XAVIER BUILDING DESIGN AND CONSTRUCTION
Bligh Voller Nield Principal Ms Sarita Chand commented, “The Xavier Building successfully responds to the contemporary model of service delivery which has shifted from inpatient care to a day only ambulatory care for diagnostic, treatment and procedural services”.
“Architecturally, this was more than just a physical envelope for accommodating the complex functions within,” she said. “A tight urban site, changing clinical practices, revenue generation imperatives, patient expectations, digital and communication technology were just some of the issues we addressed to deliver a facility that responded to complex clinical and nursing functions, new models of service delivery and human requirements of staff, patients and visitors.”
The internal layout is based on basic design principles of clear and legible circulation patterns, transparency and the maximum use of natural light and external views. Open-ended corridors allow for growth, orientate users toward external landmarks, and provide a system of travel throughout the building that is easily comprehensible.

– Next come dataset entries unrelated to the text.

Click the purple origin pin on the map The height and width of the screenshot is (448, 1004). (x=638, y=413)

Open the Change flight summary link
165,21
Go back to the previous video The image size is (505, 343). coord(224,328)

“As well as ensuring the clinical spaces were technically competent, BVN placed equal emphasis on the creation and treatment of non-clinical spaces for staff, patients and visitors,” said Ms Chand.
Traditional staff tearooms are complemented by discreet staff retreats that are away from patient areas and have magnificent external views. The existing staff cafeteria in the Private Hospital extends into a new landscaped court, with visual privacy from patients and visitors, for use by all staff as a ‘break-out’ area.

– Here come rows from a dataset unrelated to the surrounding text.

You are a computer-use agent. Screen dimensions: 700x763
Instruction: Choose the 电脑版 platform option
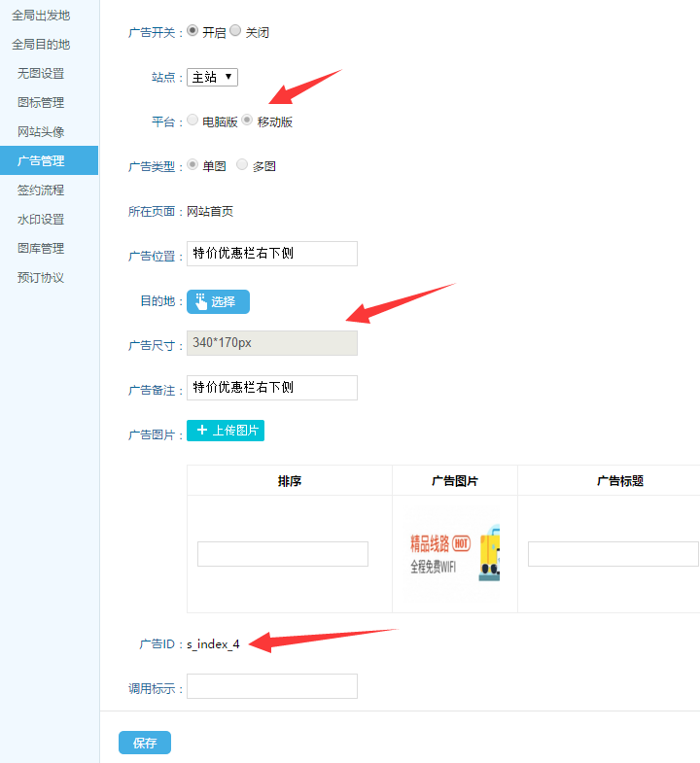193,121
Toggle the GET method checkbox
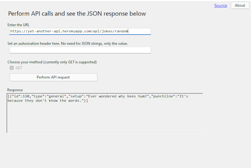This screenshot has height=168, width=251. click(12, 68)
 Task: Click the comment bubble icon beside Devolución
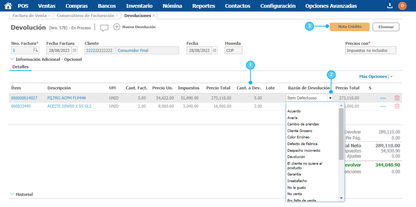click(x=104, y=27)
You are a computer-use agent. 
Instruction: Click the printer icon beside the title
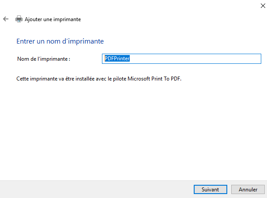coord(19,19)
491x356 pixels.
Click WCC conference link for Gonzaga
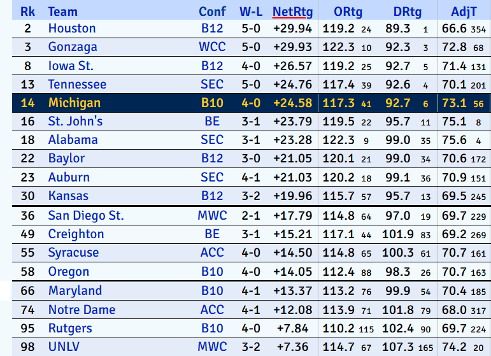coord(212,47)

The café and retail precinct on Levels 3 and 4 provide meeting places for patients and visitors, in conjunction with a beautifully landscaped garden at the main entrance. This garden has been created over a multi-level underground 275-space carpark and is a welcome oasis within the heavy traffic of Victoria Street.
Internally the colours are fresh and light, generally neutral but with critical walls highlighted either to enliven large spaces or to provide reference points. The interiors are greatly enriched by an artwork program that includes paintings, sculptures and historically significant artefacts.
Externally the design reflects and emphasises internal functions. Ms Chand said, “The finely detailed metal sunscreens and strong shadow patterns of the upper inpatient floors create a lightness in contrast to the solidity of the polished pre-cast concrete panels of the lower diagnostic and treatment.”